Em relação ao reforço da capacidade de acolhimento, “estão previstos apoios financeiros destinados à reabilitação, modernização e ampliação dos espaços de alojamento” dos CRO e das organizações do setor.
Uma vez que a Lei n.º 27/2016, que cumpre agora 10 anos, proíbe o abate de animais de companhia como instrumento de controlo populacional, a esterilização é considerada uma das medidas de “maior eficácia” para impedir a sobrepopulação destes animais, mas “não existe informação nacional consolidada que permita indicar quantos municípios têm programas próprios de esterilização e qual o valor que cada município despende anualmente”, acrescentou a DGAV à Lusa.
No entanto, no último ano foram apoiadas financeiramente 74.018 esterilizações realizadas por municípios e associações zoófilas, num “investimento público significativo”, que totalizou 3.201.126 euros.
Em instalações dos CRO foram realizadas 43.165 destas esterilizações em 2025, tendo sido também realizadas intervenções em Centros de Atendimento Médico-Veterinário (CAMV) através de protocolos estabelecidos pelos municípios.
Os indicadores de animais recolhidos, esterilizados e adotados “permitem acompanhar a execução das principais medidas da política pública”, mas “ainda não permitem quantificar, de forma conclusiva, a evolução da população de cães e gatos errantes a nível nacional”.

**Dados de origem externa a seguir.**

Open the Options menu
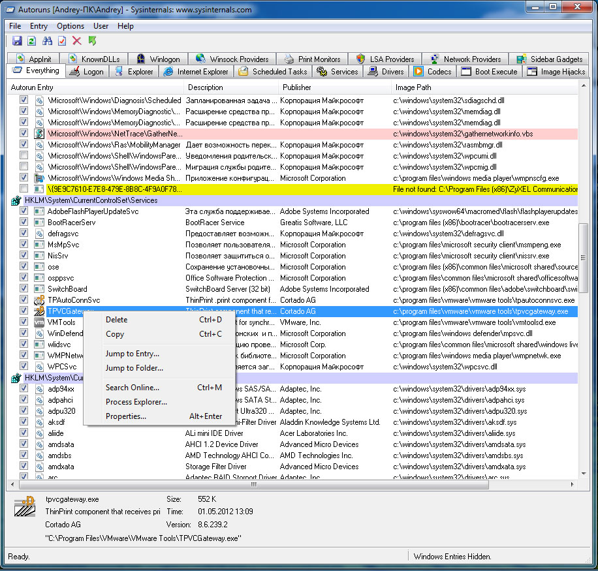 [x=70, y=26]
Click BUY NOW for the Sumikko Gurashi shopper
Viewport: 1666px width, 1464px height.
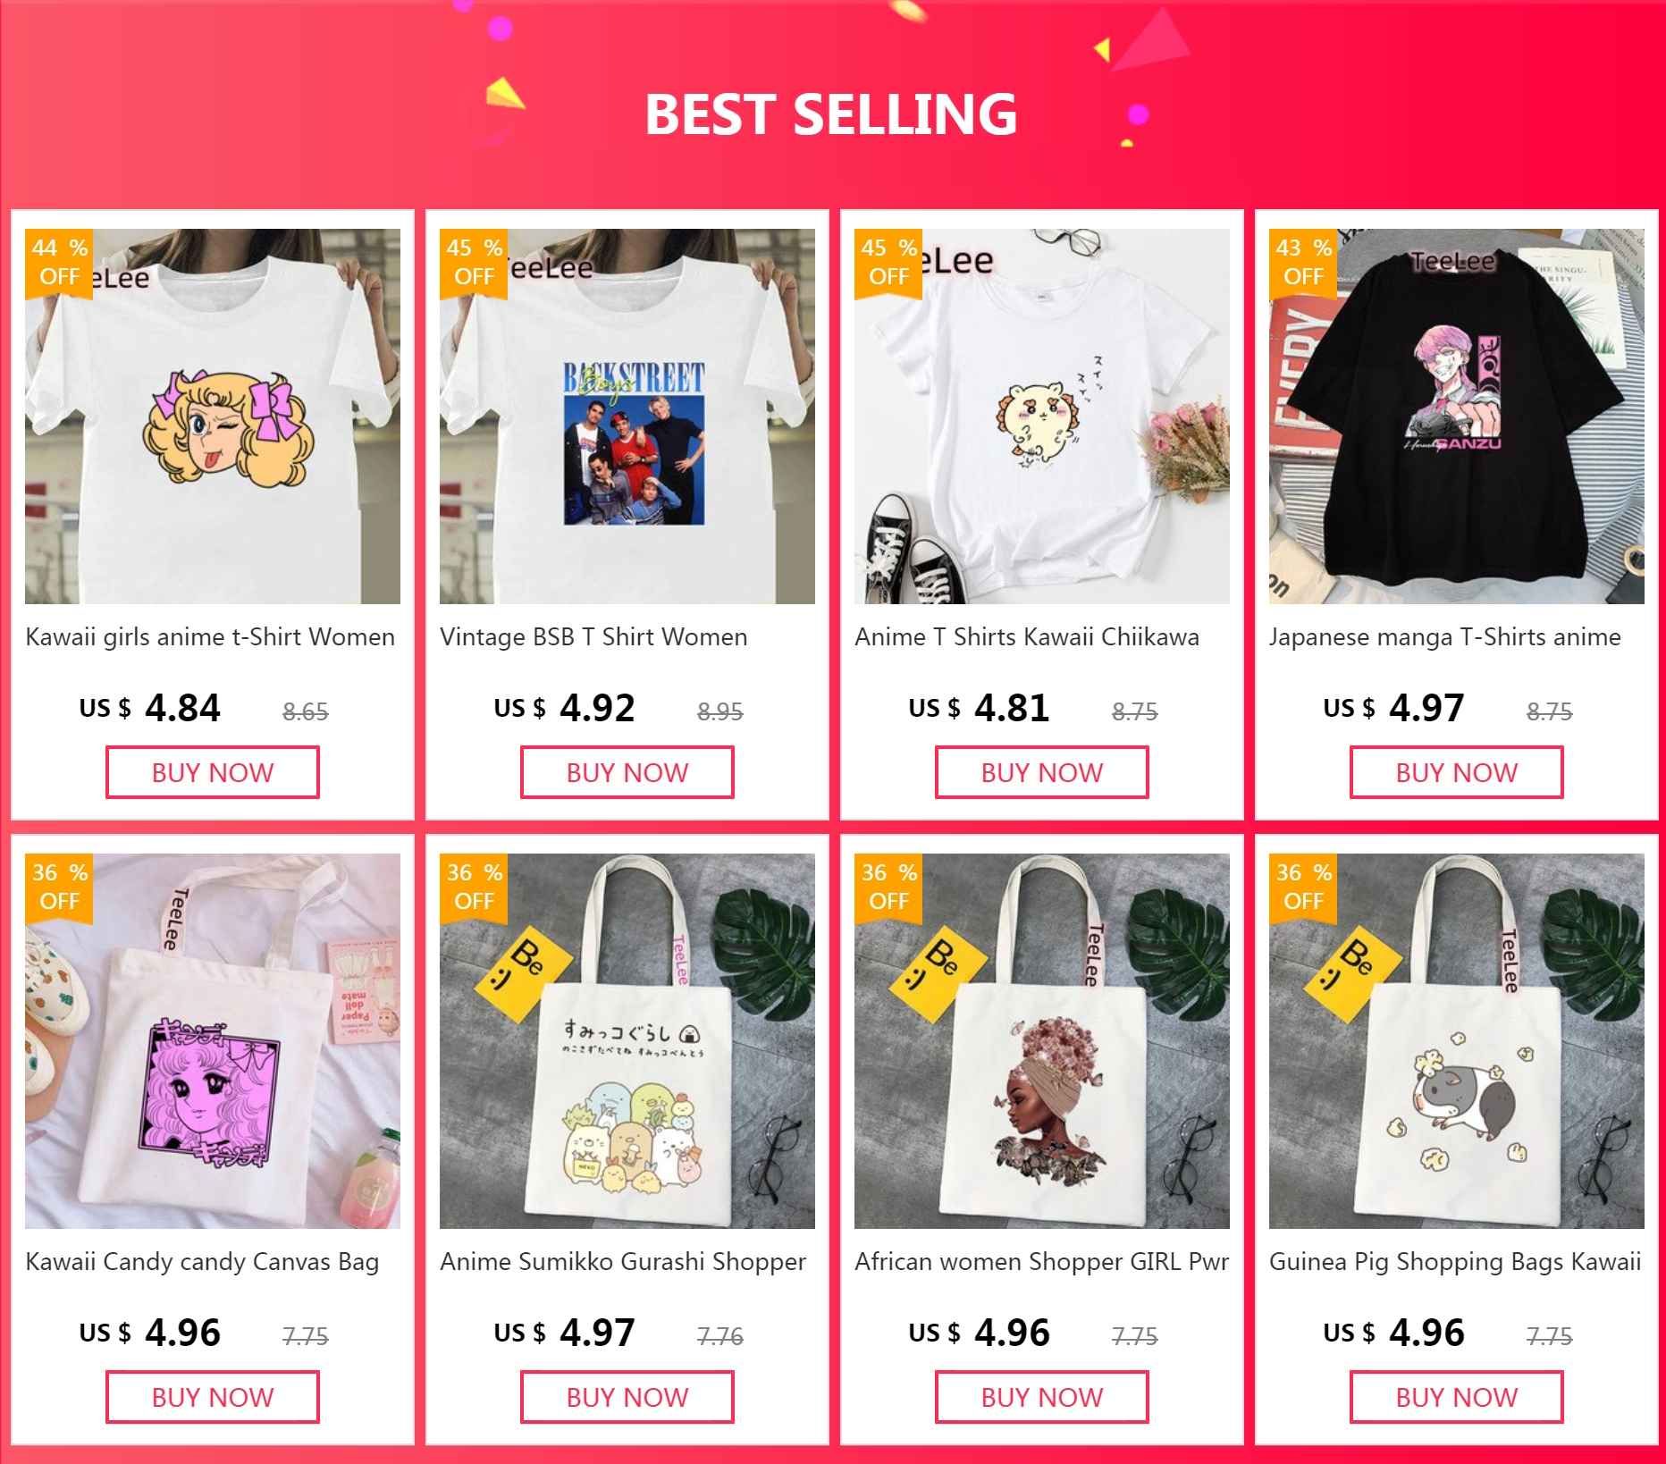click(x=627, y=1397)
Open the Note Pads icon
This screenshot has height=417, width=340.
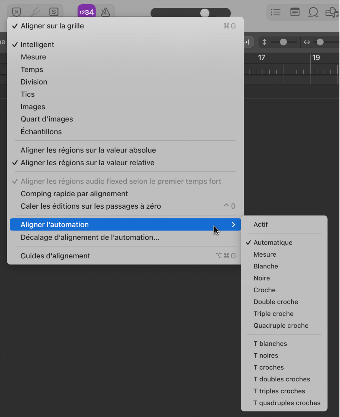(295, 12)
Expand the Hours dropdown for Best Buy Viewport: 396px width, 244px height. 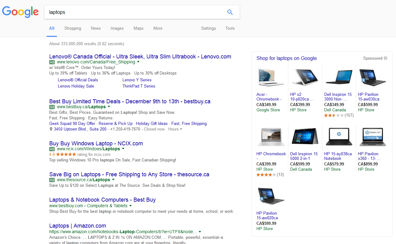(x=181, y=129)
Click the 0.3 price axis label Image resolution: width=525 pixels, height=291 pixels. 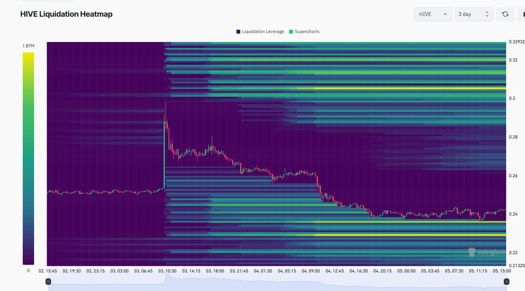[512, 98]
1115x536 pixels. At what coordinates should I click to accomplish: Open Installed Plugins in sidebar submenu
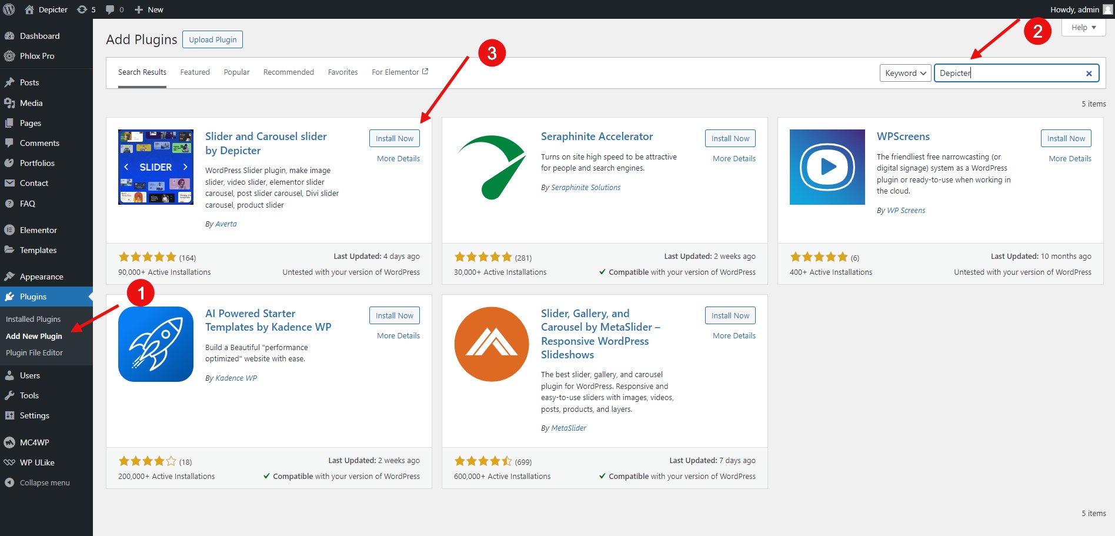click(x=33, y=319)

Os dados públicos mais recentes sobre animais sem rumo ou dono certo baseiam-se no primeiro Censo Nacional de Animais Errantes, realizado pela Universidade de Aveiro para o ICNF e apresentado em dezembro de 2023, que contabilizou em Portugal continental mais de 930 mil animais errantes, entre os quais 830.541 gatos e 101.015 cães.
O censo revela ainda que áreas com valores menores de rendimento das famílias e maior índice de desigualdade estão associadas a maiores densidades de animais errantes, “sugerindo que as dificuldades económicas são um dos fatores que limitam comportamentos de detenção responsável”.
“Estes resultados são corroborados pelos resultados dos inquéritos [realizados no âmbito do censo], em que o custo é identificado como a maior barreira à esterilização dos animais”, é salientado no estudo.
Segundo as estatísticas da base de dados nacional SIAC - Sistema de Informação de Animais de Companhia, consultada na quinta-feira, há 5.227.251 animais de companhia registados (com ‘microchip’) em Portugal, dos quais 3.854.299 são cães e 1.269.018 gatos. Até então, em 2026 já tinham sido registados 233.964 animais de companhia.
Ainda de acordo com o sistema de registo, Luna, Nina, Kiko e Kika, Simba, Max, Mel, Mia, Pipoca e Rex são os 10 nomes mais escolhidos pelos portugueses para registar os seus animais de estimação.